「ほんま、ワシも困ってるねん」

 ケーキ屋の店主はショーケースの向こうから不機嫌そうに言った。そばには店主の女房なのか急遽雇ったパート店員なのか、白いベレー帽とコックコートで身を固めた中年女性がぎこちない仕草でケーキの箱詰め作業をおこなっている。

「今日はクリスマスイブやで。一番忙しい時や。そんなときに無断欠勤やなんて殺生な話やがな」

 昨日、頼子は通常通り出勤していたらしい。ところが今朝、店の始業時刻になっても姿を見せず、ケータイや自宅の固定電話に連絡を入れても電話に出ないのだという。

 明美より少し年上の店主はジロジロと無遠慮に彼女の方を見た。その視線に少なからず好色なものが滲んでいるのを感じた明美は無言でケーキ屋をあとにした。

 相手がもっと若い二十代ぐらいの女性なら、貧相なプライドや世の流れを気にして絶対にあんな目つきはしないだろう。自分と同年代の年増だからと見下し、スクラップ置き場から砂金を漁るような感覚でわずかに残った色香を楽しもうとしていたに違いない。

 不潔な目をしただった。一応、調理師か食品衛生責任者の資格を持っているパティシエなのだろうが、あんな目つきをする男が作るケーキを食べたらたちどころに腹を下してしまいそうだ。サイドビジネスのターゲットにしてやろうかと思った。

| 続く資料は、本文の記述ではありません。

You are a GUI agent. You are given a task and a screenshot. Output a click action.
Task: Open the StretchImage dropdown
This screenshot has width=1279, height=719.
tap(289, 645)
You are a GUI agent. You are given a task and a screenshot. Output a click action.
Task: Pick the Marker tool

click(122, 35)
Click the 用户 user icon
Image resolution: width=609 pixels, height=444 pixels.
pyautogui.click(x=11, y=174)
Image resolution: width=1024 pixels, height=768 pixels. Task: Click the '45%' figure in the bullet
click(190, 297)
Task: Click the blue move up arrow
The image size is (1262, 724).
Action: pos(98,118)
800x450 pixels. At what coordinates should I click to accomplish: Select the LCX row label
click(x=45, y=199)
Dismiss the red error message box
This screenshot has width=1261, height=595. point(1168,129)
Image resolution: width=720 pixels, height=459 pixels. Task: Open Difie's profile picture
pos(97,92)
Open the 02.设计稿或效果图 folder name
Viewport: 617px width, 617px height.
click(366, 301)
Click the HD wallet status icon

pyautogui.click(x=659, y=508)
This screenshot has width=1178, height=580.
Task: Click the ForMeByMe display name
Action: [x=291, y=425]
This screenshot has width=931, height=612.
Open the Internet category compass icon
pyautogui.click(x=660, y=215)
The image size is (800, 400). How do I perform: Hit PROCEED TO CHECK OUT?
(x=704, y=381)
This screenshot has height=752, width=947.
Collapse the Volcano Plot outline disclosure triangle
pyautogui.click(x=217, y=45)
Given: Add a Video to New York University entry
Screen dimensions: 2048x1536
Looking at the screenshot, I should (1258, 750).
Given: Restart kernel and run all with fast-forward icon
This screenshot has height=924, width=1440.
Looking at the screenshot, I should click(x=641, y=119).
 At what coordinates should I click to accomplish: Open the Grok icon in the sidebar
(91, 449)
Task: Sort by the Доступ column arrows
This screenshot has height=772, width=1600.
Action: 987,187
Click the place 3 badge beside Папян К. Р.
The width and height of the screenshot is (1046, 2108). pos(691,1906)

 何か只事ではないようなことが頼子の身の上に起こったような気がした。頼子の自宅へ行ってみようと思い、明美はタクシーを拾った。

 頼子のことが心配だったが、なぜかタクシーに乗ってからもさっきのケーキ屋の店主のおぞましい視線の記憶が頭にこびりついて離れなかった。それはやがて明美の脳裏に押し込んでいた忌まわしい記憶を蘇らせることになった。あれは小学六年生だったころ、クリスマスイブの夜だった。

 眠っていた明美は物音で目を覚ました。明美の家は平屋ではあるものの一戸建ての住まいだった。そして一応、四畳半ほどの部屋が一人娘の明美のためにあてがわれていて、明美はそこで寝起きをするようになっていた。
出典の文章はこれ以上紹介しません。